** begin INPUT **
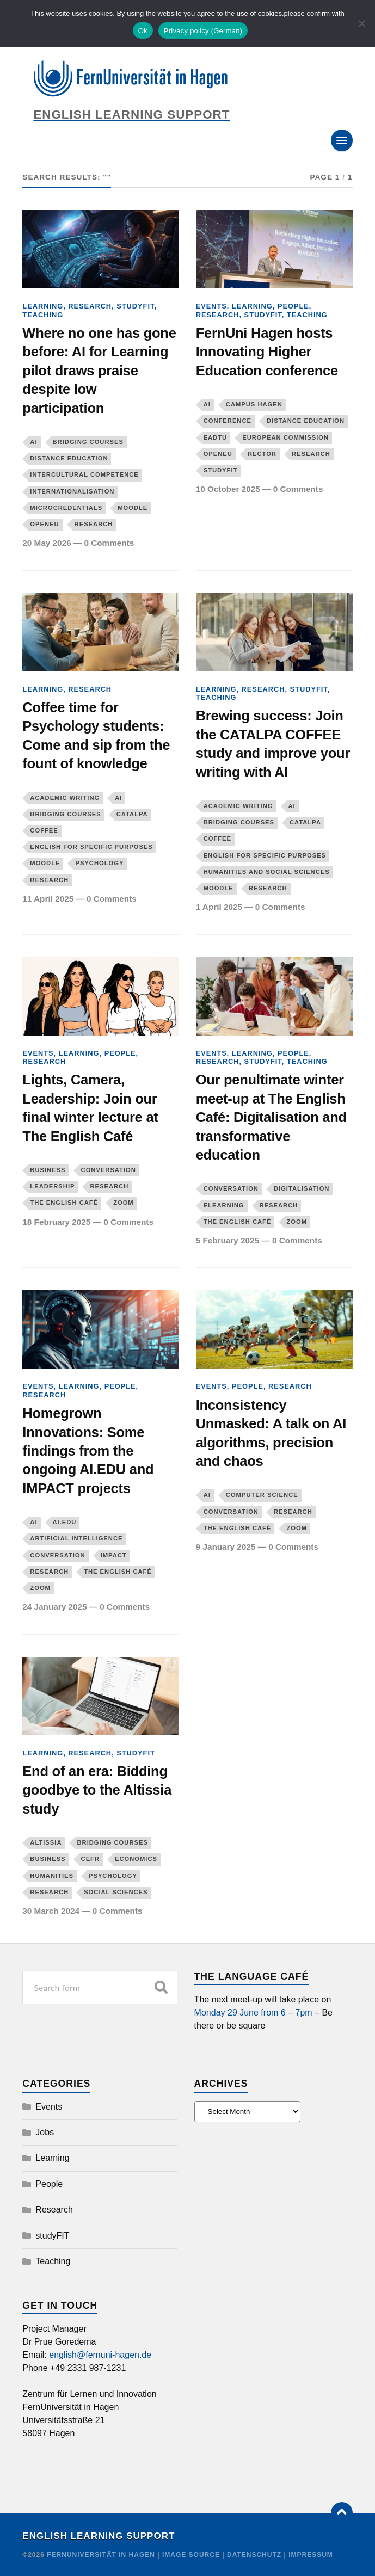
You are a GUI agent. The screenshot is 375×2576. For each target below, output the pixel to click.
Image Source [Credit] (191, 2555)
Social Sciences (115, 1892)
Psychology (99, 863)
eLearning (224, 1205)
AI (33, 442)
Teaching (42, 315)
** end INPUT **
** begin INPUT **
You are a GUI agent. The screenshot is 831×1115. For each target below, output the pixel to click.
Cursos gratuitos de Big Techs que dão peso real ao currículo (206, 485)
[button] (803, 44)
** end INPUT **
** begin INPUT **
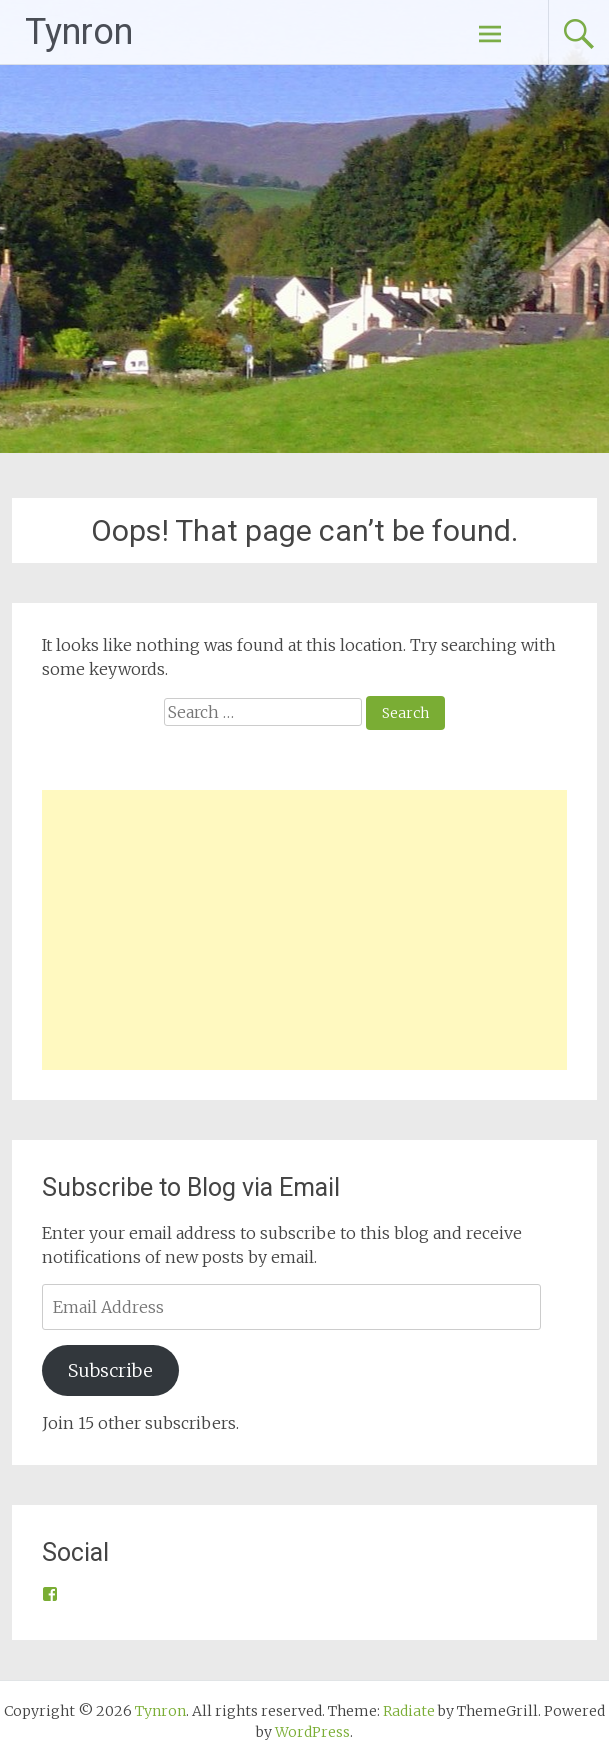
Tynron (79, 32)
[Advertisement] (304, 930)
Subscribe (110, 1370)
** end INPUT **
**WRITTEN EXERCISE**
Update the lines from the one containing "You are a GUI agent. The screenshot is 831×1115." through the one containing "Cursos gratuitos de" by replacing "pixel" with "point" and keeping everything else the same. Return only those lines.

**ANSWER TO THIS EXERCISE**
You are a GUI agent. The screenshot is 831×1115. For each target below, output the point to click.
Cursos gratuitos de Big Techs que dão peso real ao currículo (206, 485)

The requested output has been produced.